• _Source material_:
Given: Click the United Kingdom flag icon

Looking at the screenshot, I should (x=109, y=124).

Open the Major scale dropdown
==
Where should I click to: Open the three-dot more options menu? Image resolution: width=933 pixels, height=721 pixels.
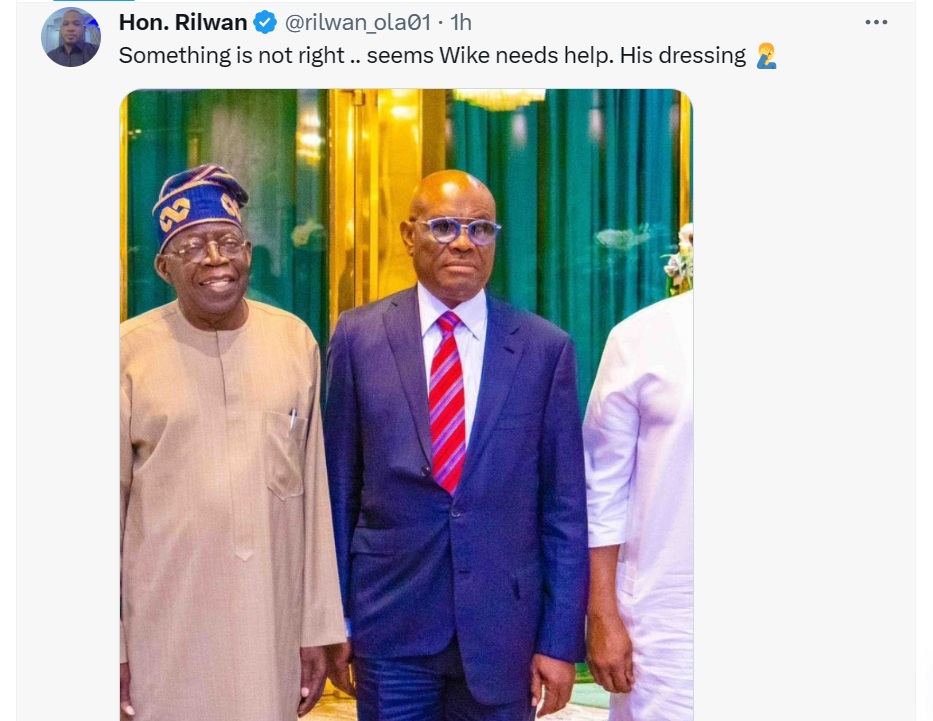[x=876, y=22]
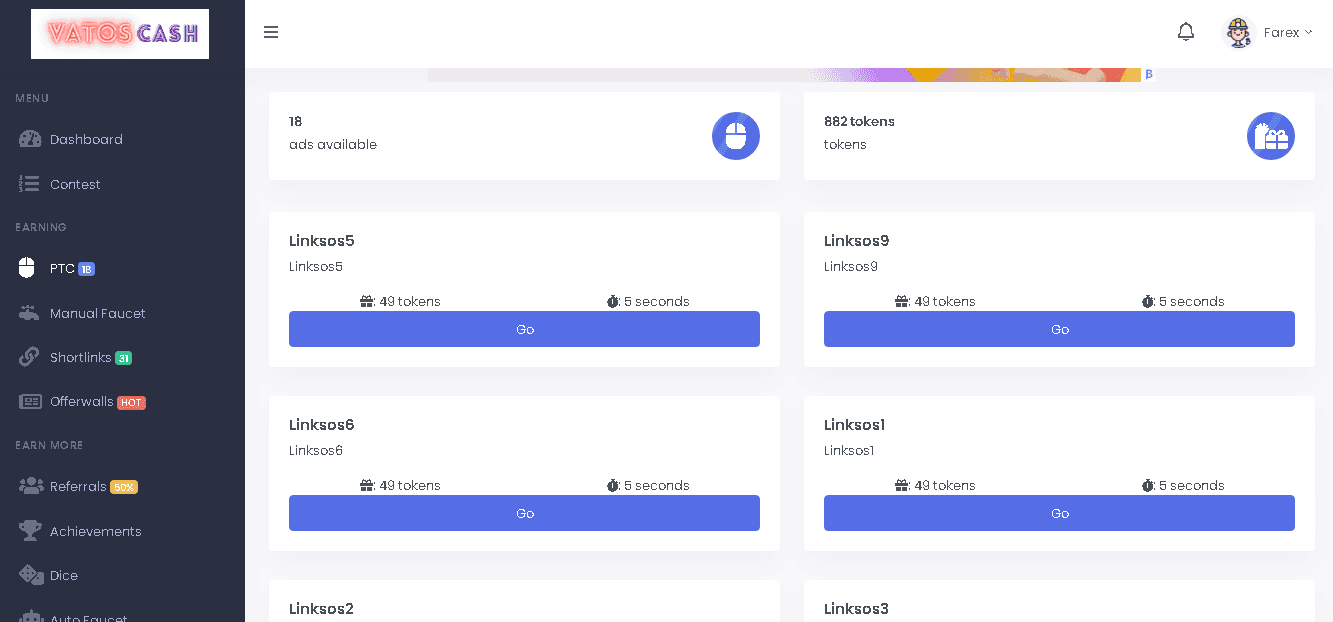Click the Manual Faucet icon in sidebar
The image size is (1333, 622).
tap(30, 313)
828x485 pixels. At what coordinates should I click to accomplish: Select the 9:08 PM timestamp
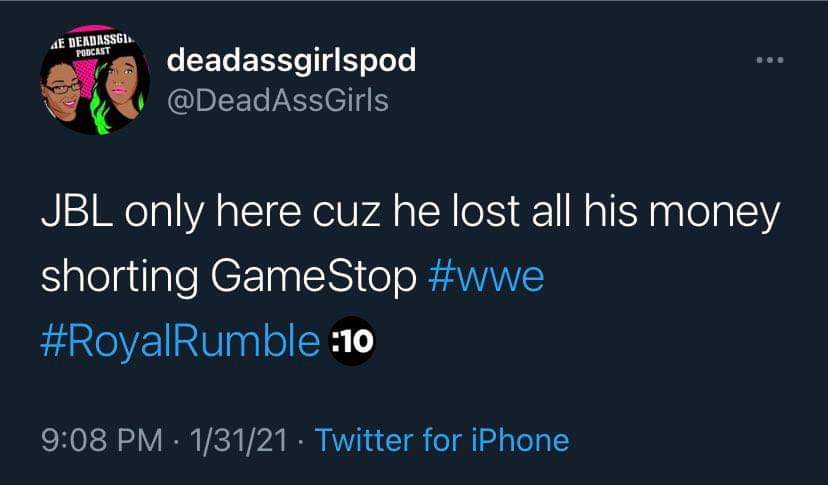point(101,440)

• _Required action_:
Keeping every character as it is, restate the lines above that run from the line with "Given: Click the United Kingdom flag icon" through the line with "Open the Major scale dropdown", both included, and nothing else.

• _Your solution_:
Given: Click the United Kingdom flag icon

Looking at the screenshot, I should (x=109, y=124).

Open the Major scale dropdown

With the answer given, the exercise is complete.